Abstract Many organisms exhibit phenotypic plasticity that changes their traits in response to their environment. Although whether or not this plasticity contributes to adaptive evolution is a fundamental question in evolutionary biology, various studies report that natural populations adapt to rapid environmental changes via plasticity, which leads to novel adaptive traits as “triggers.” Namely, phenotypic plasticity has considered allowing an accumulation of genetic mutations to fix the alternative phenotypes induced by nongenetic perturbations that include gene expression noise or epigenetic modification caused by environmental change. However, because the molecular mechanism of phenotypic plasticity is unknown, verification of the process from phenotypic plasticity to genetic fixation remains insufficient. Here we show that decrease in methylated CpG sites leads to loss of plasticity, which triggers genetic fixation of novel traits, in medaka fish (Oryzias latipes). We found that the gut length was correlated with the number of methylated CpG sites upstream of the Plxnb3 gene, which is involved in the developmental process of nerve axons. The medaka, in which the methylated DNA region is deleted by CRISPR/Cas9, showed a loss of plasticity in gut length and a lower survival rate caused by nonoptimal feeding environments.

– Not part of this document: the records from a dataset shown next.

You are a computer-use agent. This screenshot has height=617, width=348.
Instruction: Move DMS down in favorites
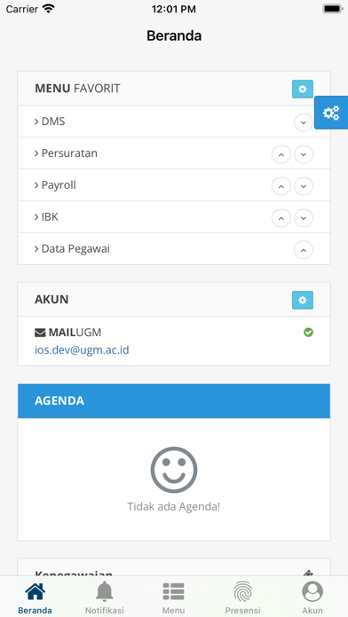click(x=304, y=122)

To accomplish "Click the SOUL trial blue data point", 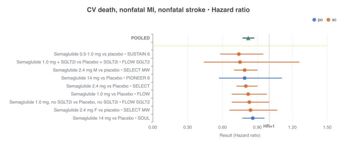I will tap(253, 118).
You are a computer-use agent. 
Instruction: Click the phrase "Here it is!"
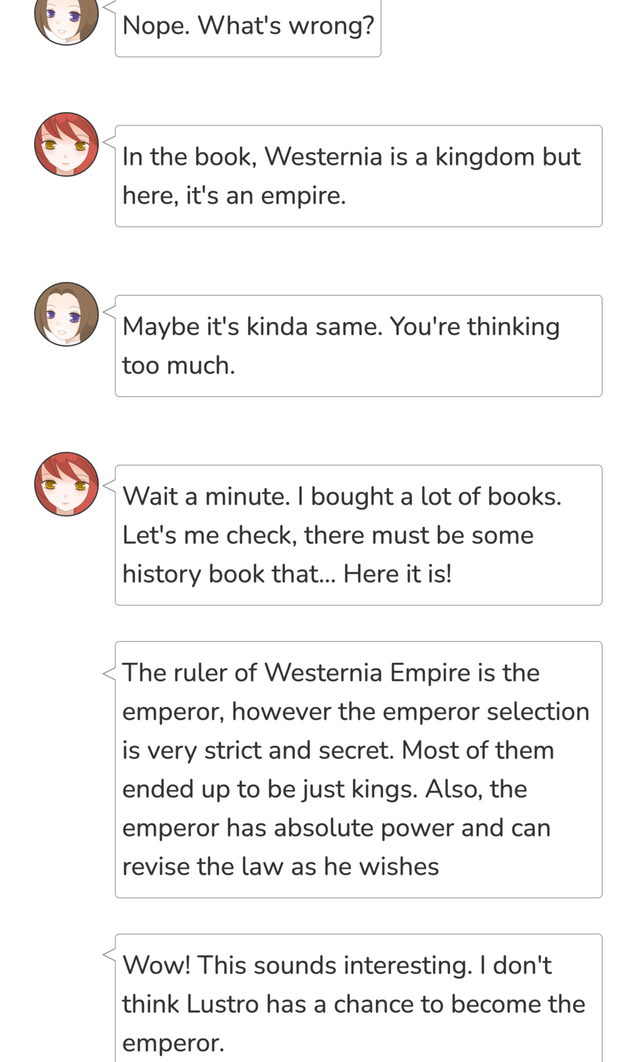397,574
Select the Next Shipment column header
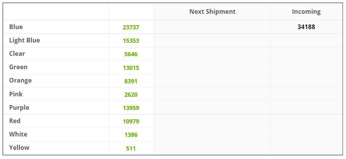Image resolution: width=346 pixels, height=159 pixels. [x=212, y=11]
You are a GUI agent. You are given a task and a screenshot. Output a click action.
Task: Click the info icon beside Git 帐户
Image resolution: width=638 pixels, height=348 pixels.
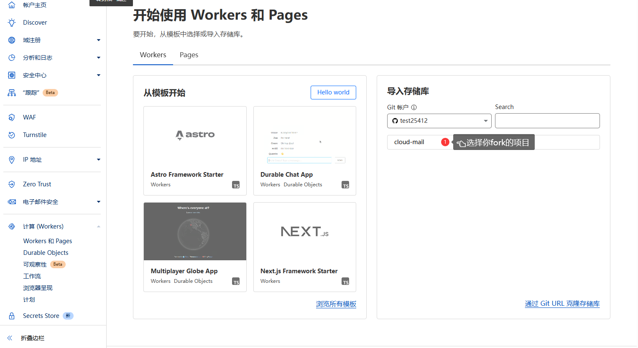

Moreover, standing variation in the promoter region of another gene, Ppp3r1, which is also related to nerve axon development, raised the gene expression and made a longer gut stably in wild medaka groups that lost the gut-length plasticity. Furthermore, our phylogenetic analysis revealed the timing of these evolutionary events, indicating that the loss of phenotypic plasticity by nucleotide substitutions initiates the process of genetic fixation of the novel trait. That is, while phenotypic plasticity plays a role as a buffer of evolution and contributes to environmental adaptation, as previously thought, our molecular data suggest that mutation on CpG site causing the loss of phenotypic plasticity, is the trigger for a generation of novel traits.